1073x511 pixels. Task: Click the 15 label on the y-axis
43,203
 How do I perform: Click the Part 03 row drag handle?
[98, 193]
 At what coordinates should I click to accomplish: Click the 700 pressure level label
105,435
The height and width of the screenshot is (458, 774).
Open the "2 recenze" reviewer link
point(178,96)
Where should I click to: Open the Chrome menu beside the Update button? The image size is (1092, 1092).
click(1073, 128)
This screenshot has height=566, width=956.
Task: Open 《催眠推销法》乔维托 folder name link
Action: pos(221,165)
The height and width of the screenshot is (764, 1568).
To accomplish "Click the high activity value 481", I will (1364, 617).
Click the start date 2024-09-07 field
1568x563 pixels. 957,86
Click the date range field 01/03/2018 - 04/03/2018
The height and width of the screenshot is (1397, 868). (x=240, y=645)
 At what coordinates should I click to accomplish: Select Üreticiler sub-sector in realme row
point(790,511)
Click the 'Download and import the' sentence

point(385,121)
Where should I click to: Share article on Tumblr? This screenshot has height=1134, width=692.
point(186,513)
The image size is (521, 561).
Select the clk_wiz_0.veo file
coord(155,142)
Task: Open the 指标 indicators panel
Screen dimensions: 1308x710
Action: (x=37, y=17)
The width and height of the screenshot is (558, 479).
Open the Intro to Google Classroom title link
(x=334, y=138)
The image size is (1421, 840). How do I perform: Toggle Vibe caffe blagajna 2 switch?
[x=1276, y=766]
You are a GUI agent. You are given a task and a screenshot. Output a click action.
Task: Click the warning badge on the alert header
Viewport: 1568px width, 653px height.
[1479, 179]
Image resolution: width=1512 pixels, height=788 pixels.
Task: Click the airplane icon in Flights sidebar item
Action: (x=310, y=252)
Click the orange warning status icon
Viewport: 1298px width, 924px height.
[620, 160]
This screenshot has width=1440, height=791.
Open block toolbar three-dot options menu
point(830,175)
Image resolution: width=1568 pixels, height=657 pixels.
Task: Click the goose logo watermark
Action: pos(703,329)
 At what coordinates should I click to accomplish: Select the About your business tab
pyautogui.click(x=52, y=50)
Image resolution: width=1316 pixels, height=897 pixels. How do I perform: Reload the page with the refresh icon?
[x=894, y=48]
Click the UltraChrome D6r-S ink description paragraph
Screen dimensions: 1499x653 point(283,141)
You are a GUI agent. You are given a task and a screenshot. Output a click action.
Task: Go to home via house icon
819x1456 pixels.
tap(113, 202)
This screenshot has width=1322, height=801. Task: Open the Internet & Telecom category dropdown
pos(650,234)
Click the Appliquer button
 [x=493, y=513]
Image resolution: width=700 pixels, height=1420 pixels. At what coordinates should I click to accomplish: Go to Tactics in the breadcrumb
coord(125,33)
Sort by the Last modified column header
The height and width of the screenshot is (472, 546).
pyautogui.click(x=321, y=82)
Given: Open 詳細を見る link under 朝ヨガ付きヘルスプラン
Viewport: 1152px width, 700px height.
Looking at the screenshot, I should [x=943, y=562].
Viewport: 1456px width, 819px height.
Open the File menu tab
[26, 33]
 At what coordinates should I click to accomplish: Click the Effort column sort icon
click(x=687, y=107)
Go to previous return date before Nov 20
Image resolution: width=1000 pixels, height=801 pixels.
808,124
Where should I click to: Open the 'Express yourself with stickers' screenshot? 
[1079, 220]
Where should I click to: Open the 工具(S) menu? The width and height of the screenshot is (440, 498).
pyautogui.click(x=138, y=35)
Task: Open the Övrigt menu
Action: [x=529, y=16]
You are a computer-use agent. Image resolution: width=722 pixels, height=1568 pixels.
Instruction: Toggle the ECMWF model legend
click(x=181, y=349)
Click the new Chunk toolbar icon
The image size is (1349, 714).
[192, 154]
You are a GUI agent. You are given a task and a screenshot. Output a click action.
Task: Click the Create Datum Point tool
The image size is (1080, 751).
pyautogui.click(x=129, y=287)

··········

▸ What is asked
In the records, from the line with "The image size is (1421, 840)." to the line with "Screen dimensions: 1499x653 point(283,141)", change "warning badge" to "error badge" and give those lines again with nothing else altered.

▸ Expected answer
The image size is (1421, 840). How do I perform: Toggle Vibe caffe blagajna 2 switch?
[x=1276, y=766]
You are a GUI agent. You are given a task and a screenshot. Output a click action.
Task: Click the error badge on the alert header
Viewport: 1568px width, 653px height.
[1479, 179]
Image resolution: width=1512 pixels, height=788 pixels.
Task: Click the airplane icon in Flights sidebar item
Action: (x=310, y=252)
Click the orange warning status icon
Viewport: 1298px width, 924px height.
[620, 160]
This screenshot has width=1440, height=791.
Open block toolbar three-dot options menu
point(830,175)
Image resolution: width=1568 pixels, height=657 pixels.
Task: Click the goose logo watermark
Action: pos(703,329)
 At what coordinates should I click to accomplish: Select the About your business tab
pyautogui.click(x=52, y=50)
Image resolution: width=1316 pixels, height=897 pixels. How do I perform: Reload the page with the refresh icon?
[x=894, y=48]
Click the UltraChrome D6r-S ink description paragraph
Screen dimensions: 1499x653 point(283,141)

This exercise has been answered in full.